**Instruction:**
Reproduce word for word the lines of the records that begin at the line containing "You are a GUI" and continue to the end of the records. Leave the pictures out of your answer.

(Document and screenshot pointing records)
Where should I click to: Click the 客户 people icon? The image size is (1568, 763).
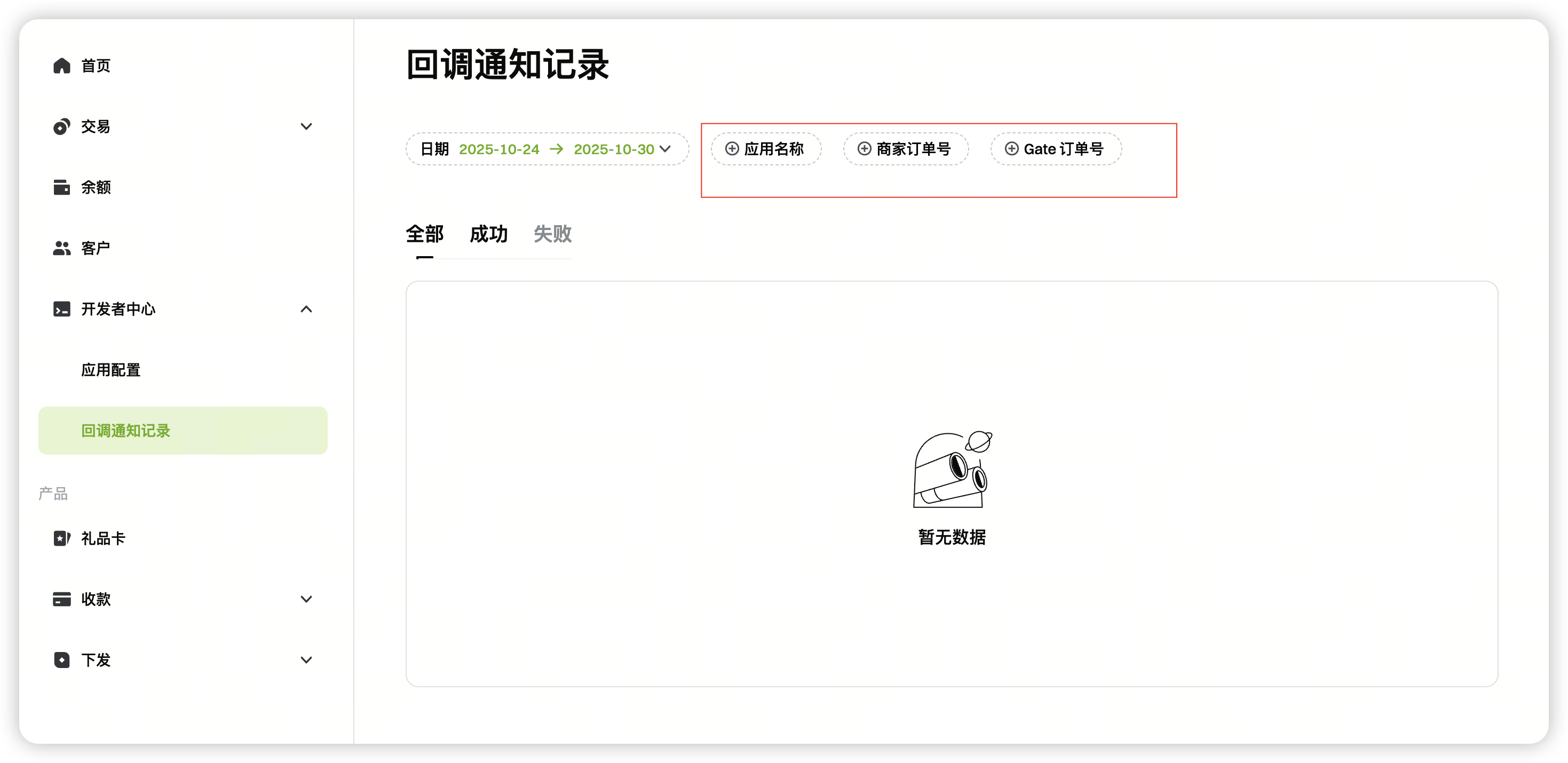pos(61,248)

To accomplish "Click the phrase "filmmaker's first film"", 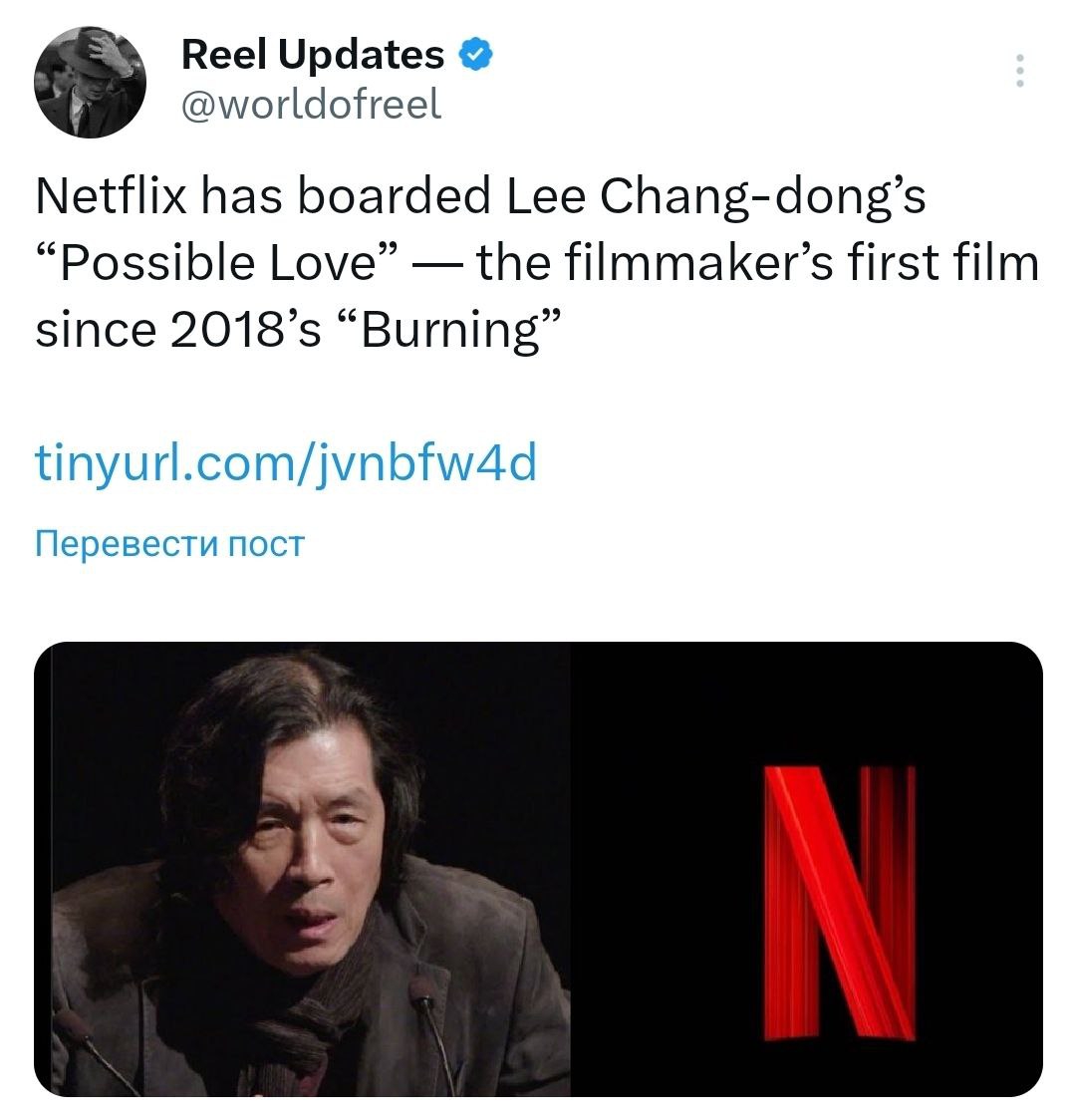I will (802, 262).
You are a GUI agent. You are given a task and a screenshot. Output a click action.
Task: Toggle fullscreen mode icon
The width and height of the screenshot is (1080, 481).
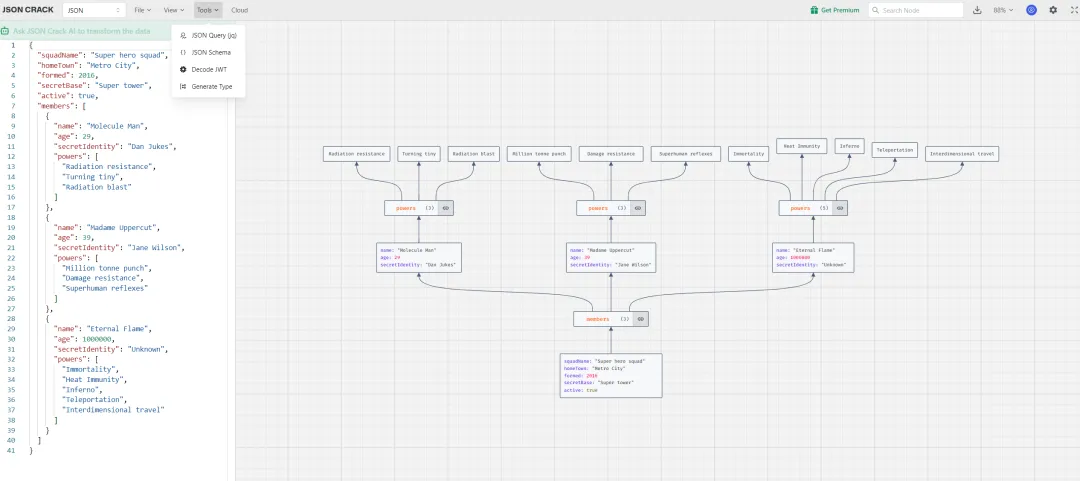click(x=1071, y=10)
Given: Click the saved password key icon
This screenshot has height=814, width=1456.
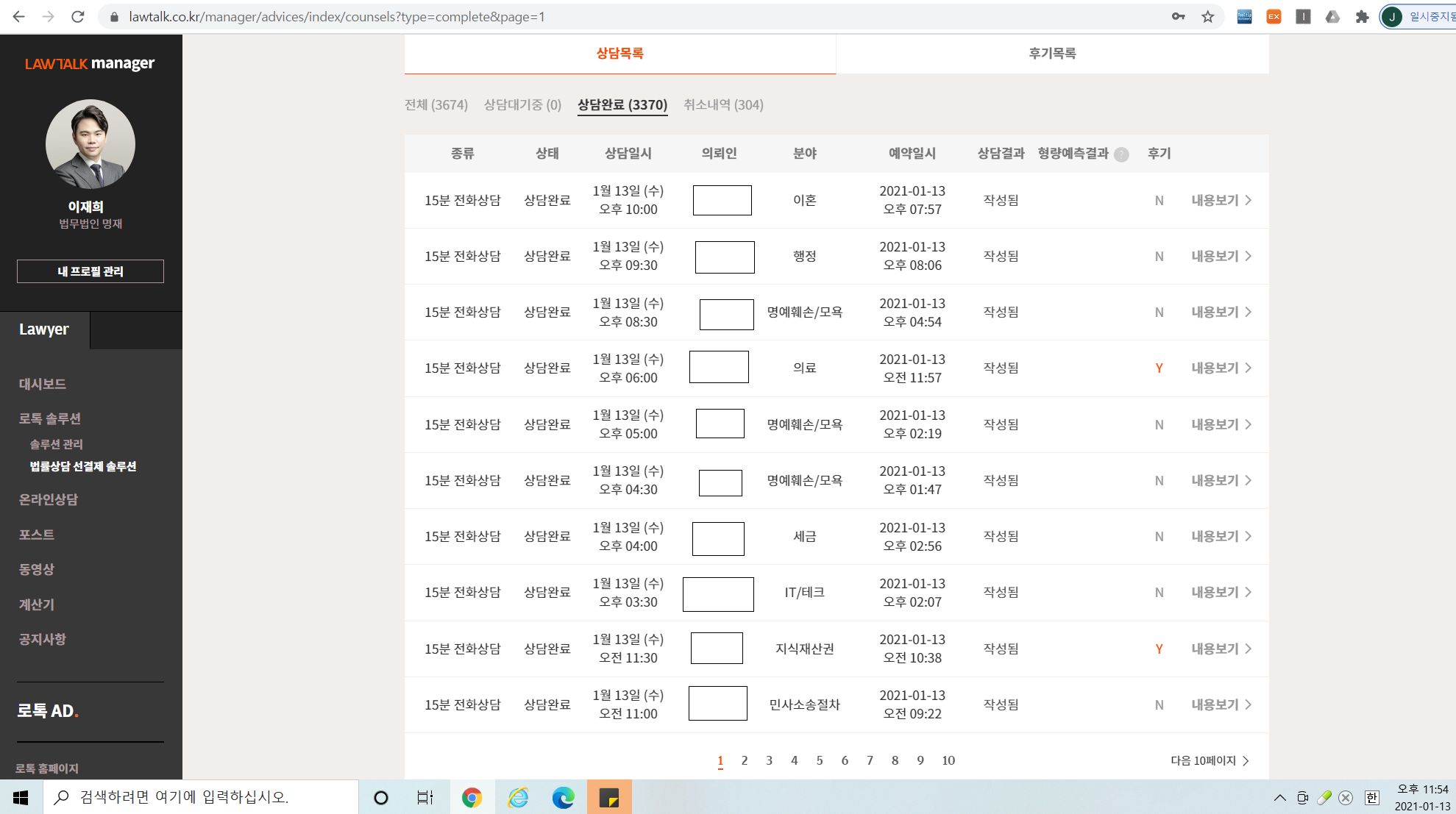Looking at the screenshot, I should coord(1178,17).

**Reply:**
You are a GUI agent. You are given a task and a screenshot. Output a click action.
Task: Toggle fullscreen mode icon
The width and height of the screenshot is (1080, 481).
click(x=1071, y=10)
Given: Click the saved password key icon
This screenshot has height=814, width=1456.
Looking at the screenshot, I should coord(1178,17).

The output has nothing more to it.